Il y a ensuite les effets de second tour, qui sont le fruit des ajustements d’anticipations faits plus ou moins dans la panique par les différents acteurs du système. Leurs effets sont plus ambivalents. Ce sont bien évidemment les révisions à la baisse des perspectives de croissance faites par les agents économiques, qui pèsent par exemple dans un premier temps sur les cours des matières premières, mais qui ce faisant, auront à terme un impact positif sur les coûts de production des entreprises ou le pouvoir d’achat des ménages, comme en 2014. Ce sont également les interventions des banques centrales pour assurer la liquidité du système, qui certes, posent la question de l’aléa moral, mais qui à court terme, offrent des conditions de financement très favorables aux états notamment, ce qui rend possible des plans de relance. Et c’est aussi, à la surprise générale, la décision de l’Arabie Saoudite d’augmenter sa production pour faire baisser massivement le prix du baril pour des questions géopolitiques, qui fait dans un premier temps plonger les marchés, mais qui s’apparente à terme, à un plan de relance de très grande ampleur.

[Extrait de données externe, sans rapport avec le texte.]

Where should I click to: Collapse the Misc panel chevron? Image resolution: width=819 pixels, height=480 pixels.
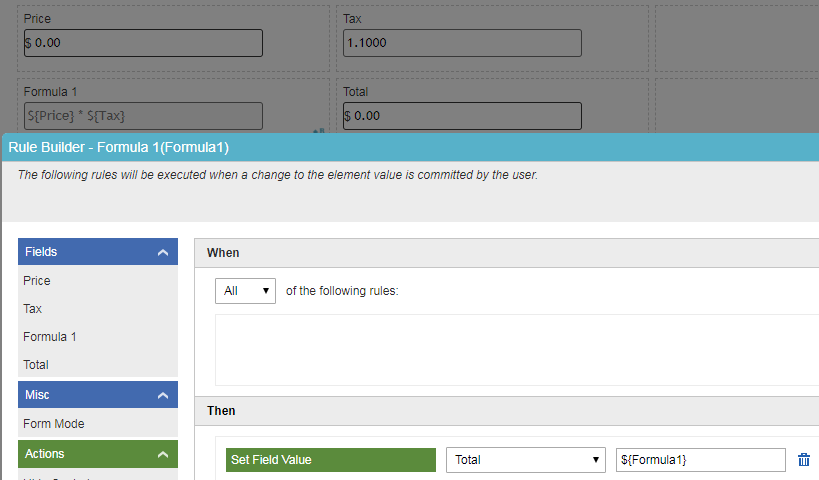163,396
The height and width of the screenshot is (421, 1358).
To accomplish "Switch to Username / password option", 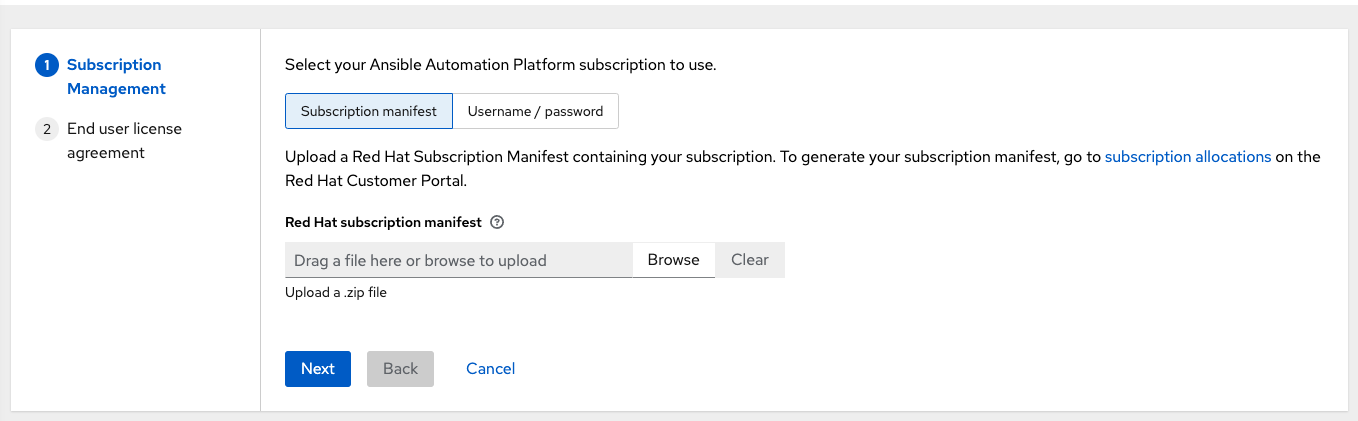I will point(535,111).
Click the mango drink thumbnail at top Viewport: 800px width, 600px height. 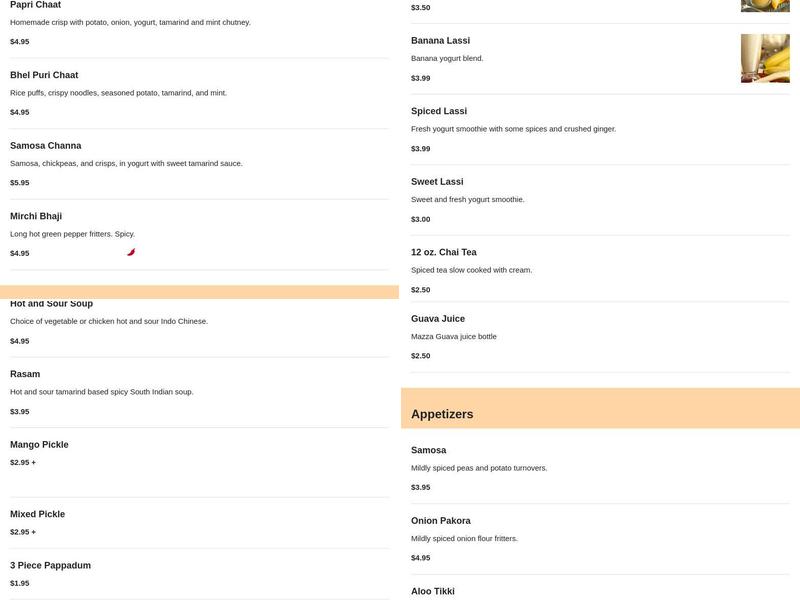[765, 5]
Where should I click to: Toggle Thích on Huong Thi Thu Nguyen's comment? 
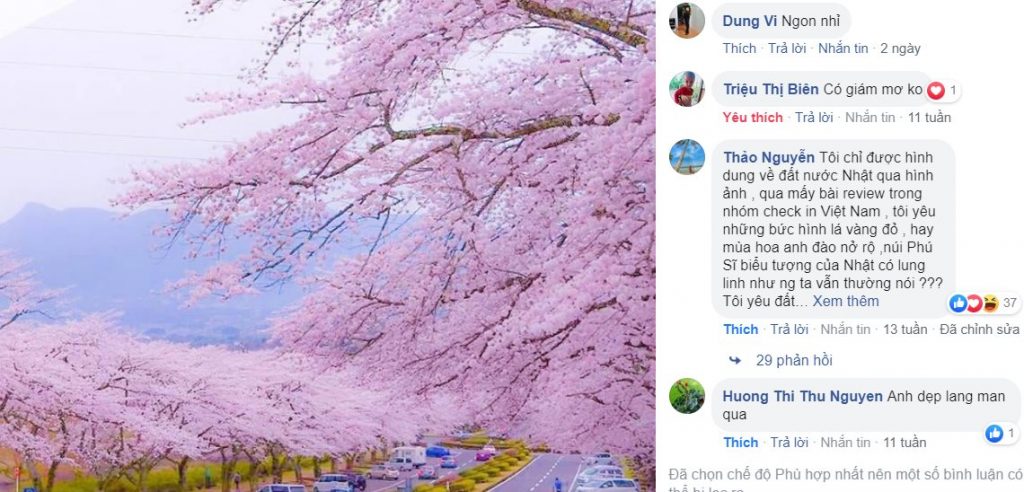[741, 442]
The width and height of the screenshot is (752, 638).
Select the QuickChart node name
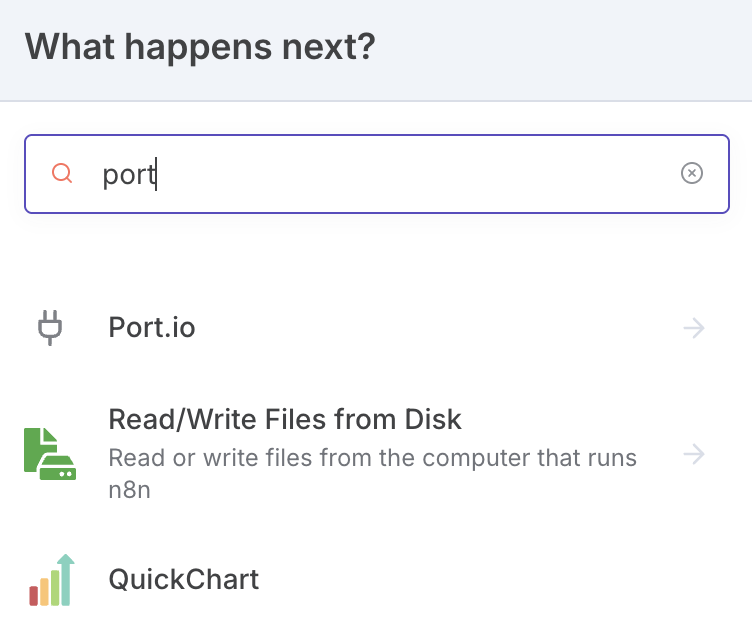coord(184,579)

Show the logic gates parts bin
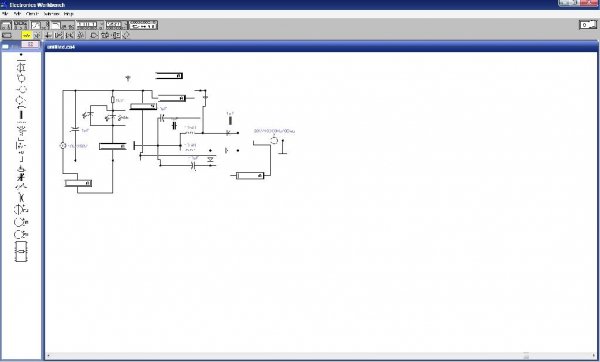93,36
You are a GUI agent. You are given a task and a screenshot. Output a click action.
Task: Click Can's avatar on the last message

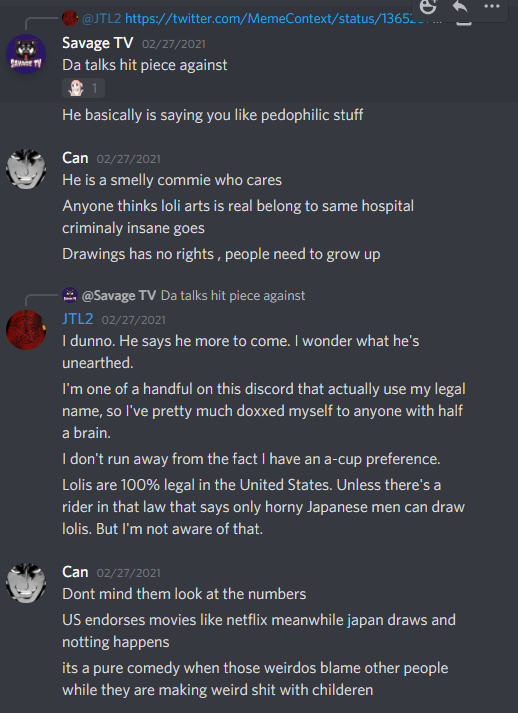pos(26,583)
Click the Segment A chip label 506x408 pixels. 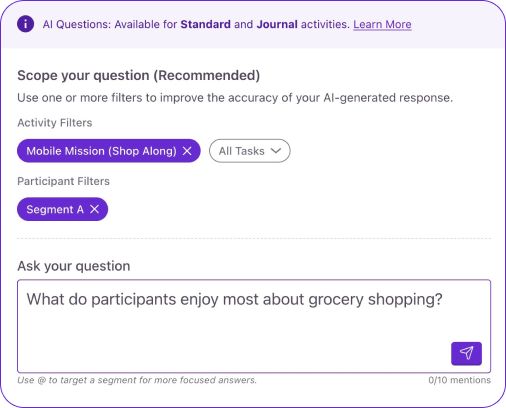point(55,209)
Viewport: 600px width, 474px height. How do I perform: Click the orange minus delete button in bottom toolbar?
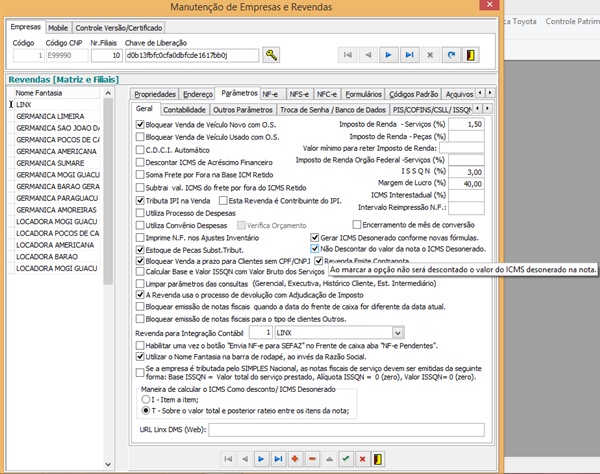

Les indicateurs macro- et micro- économiques qui seront publiés dans les prochaines semaines, associés aux différents plans de relance, détermineront le scénario central : récession durable, comme le suggère la baisse actuelle des marchés, ou croissance en tôle ondulée, qui permettra de retrouver les plus hauts, comme cela a été le cas ces 8 dernières années, après chaque événement exogène (cf., Tapering, Shutdown, Chypre, Ukraine, Chine, Brexit, Trump, etc.).

Notre analyse. Face à cet événement exogène, la panique a une nouvelle fois fait disparaitre tout discernement, ne laissant plus envisager que des scénarii extrêmes fortement défavorables aux actifs risqués. Dans ce contexte, les promoteurs de couvertures que nous surveillons tout particulièrement font face à une accélération de la demande de protections. Cependant, cette fois encore (cf., Tapering, Shutdown, Chypre, Ukraine, Chine, Brexit, Trump, etc.), face à la violence du mouvement de vente, ils n’ont choisi de se réassurer qu’aux premiers stades seulement, et de façon très ciblée, marquant leur choix de ne pas valider, contrairement à 2008 ou à 2011, la défiance extrême actuelle. L’absence de contagion des risques, synonyme de risque systémique, suggère que nous restons à ce stade dans un scénario central de croissance en tôle ondulée.

Par ailleurs, la hausse des risques que nous observons dans notre matrice propriétaire est sans commune mesure avec les baisses des valorisations déjà enregistrées : cette situation permet d’envisager pour la première fois dans ce cycle de baisse l’introduction d’acheteurs non-traditionnels, puissants, en réaction à toute information infirmant la lecture pessimiste en cours (cf., les 5/15 de février et juin 2016).

Ainsi, à l’instar 2016, 2018 ou 2019, le scénario central reste celui d’une sortie par le haut, avec des rebonds mécaniques violents sur les actifs les plus touchés par le mouvement de panique.